They named a drink after her - De La Reine on the Rocks - after her CO grounded her back in the 80's.  IIRC, it was in the San Juan Islands, so I wonder if they just left her there.  

MM


----------



## Canadian.Trucker (19 Apr 2013)

Did not know what type of vessels these were or their purpose.  For anyone interested there wasn't a lot of info on wiki but link included http://en.wikipedia.org/wiki/Porte_class_gate_vessel

Sad to see these former RCN vessels in such a state.


----------



## MARS (19 Apr 2013)

A shame...sorta.  Most warships come to somewhat inglorious ends.  Such is life.  They were often referred to as 'pig boats'.  Unsure if that was because of their shape or their handling characteristics.  They were horrible to sail in, near the end.  St Louis and St.Jean required the NCMs to wait on deck, in the elements, on the stbd side to receive our meals through a scuttle.  Then a walk all the way forward on the upper decks to get to the JR's mess.  Then the same walk back to return our plates and cutlery.  Needless to say, the walk back rarely happened and numerous plates were 'lost' over the side.   :dunno: 

They were decent training vessels - particularly for junior officers.  The strengthened bows were just that - apparently strengthened with concrete.  Many a pier and jetty met their fate when a CO came alongside with too much speed.  Nary a scratch on the ship though.  

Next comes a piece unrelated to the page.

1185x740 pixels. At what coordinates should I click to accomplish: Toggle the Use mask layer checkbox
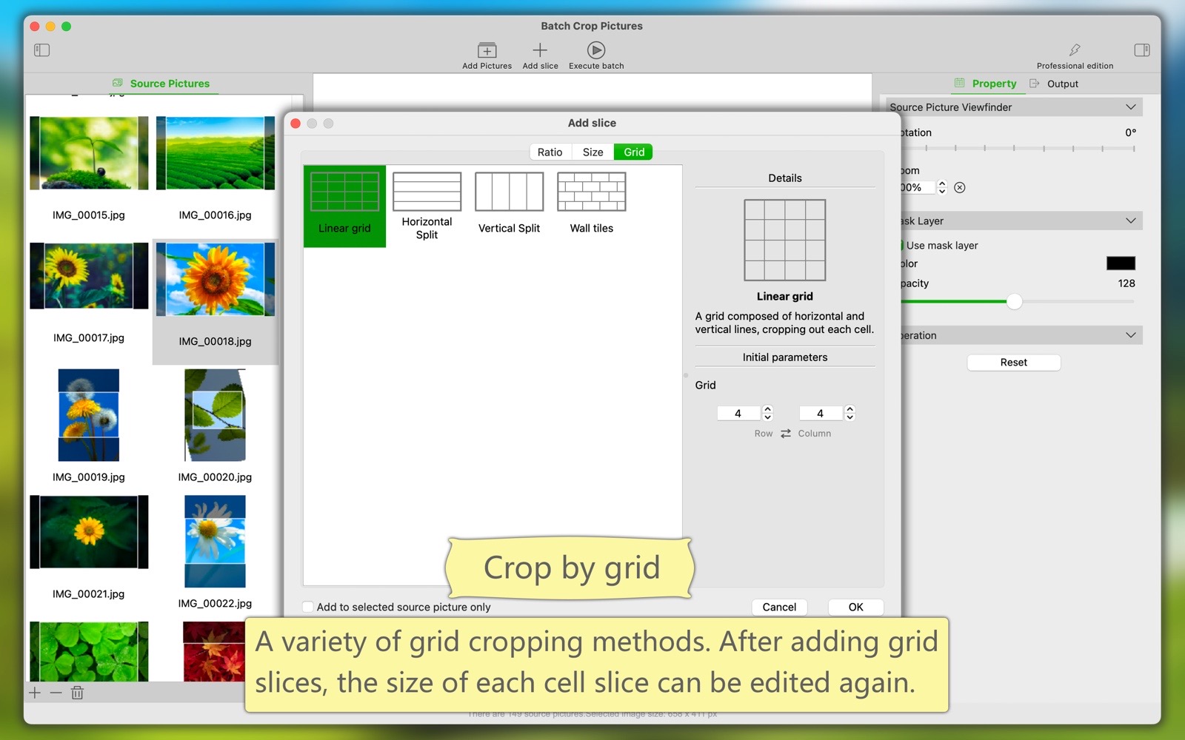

The very high forecastle and the very low well deck combine to form a near 90 degree angle along the gunwhales.  That part of the hull once opened HMCS Halifax like a can opener back in 1990, IIRC.  Halifax had only recently been commissioned.  Whoops.  My bad.  :-[

An interesting, but trivial note:  HMCS Porte St Jean, my first ship, was actually HIS Majesty's Canadian Ship.


----------



## Good2Golf (19 Apr 2013)

MARS, great to hear about these vessels.  I've heard "pig boats" used for other vessels as well, namely the YAGs.  Was this a common name for rounded hulled ships that had marginal lateral stability?

Regards
G2G


----------



## MARS (19 Apr 2013)

I don't know.  I had never actually heard the term used for any other ships myself.  I had a pejorative for the YAGs that also began with the letter 'P", but that phrase was 'Piece of S***'

For the Gate Vessels, when you applied the helm, many an officer, including myself, could be heard to say "Hurry up and turn, you f****** PIG!"


----------



## Good2Golf (19 Apr 2013)

What was their power?  Diesel? Steam?


----------



## navymich (19 Apr 2013)

Summer & Fall  of '92, I sailed on the Dauphine.  We stayed in company with the Quebec and de la Reine...had to keep your spare parts close by!  The pigs were my first ship, and I didn't have anything else to compare them to at that time.  But the trips were fun, the stories are still plentiful, and the training was actually good.  Regardless of your trade, you stood watch on deck and helped out the bos'ns.  Those were the days when you were definitely a sailor first.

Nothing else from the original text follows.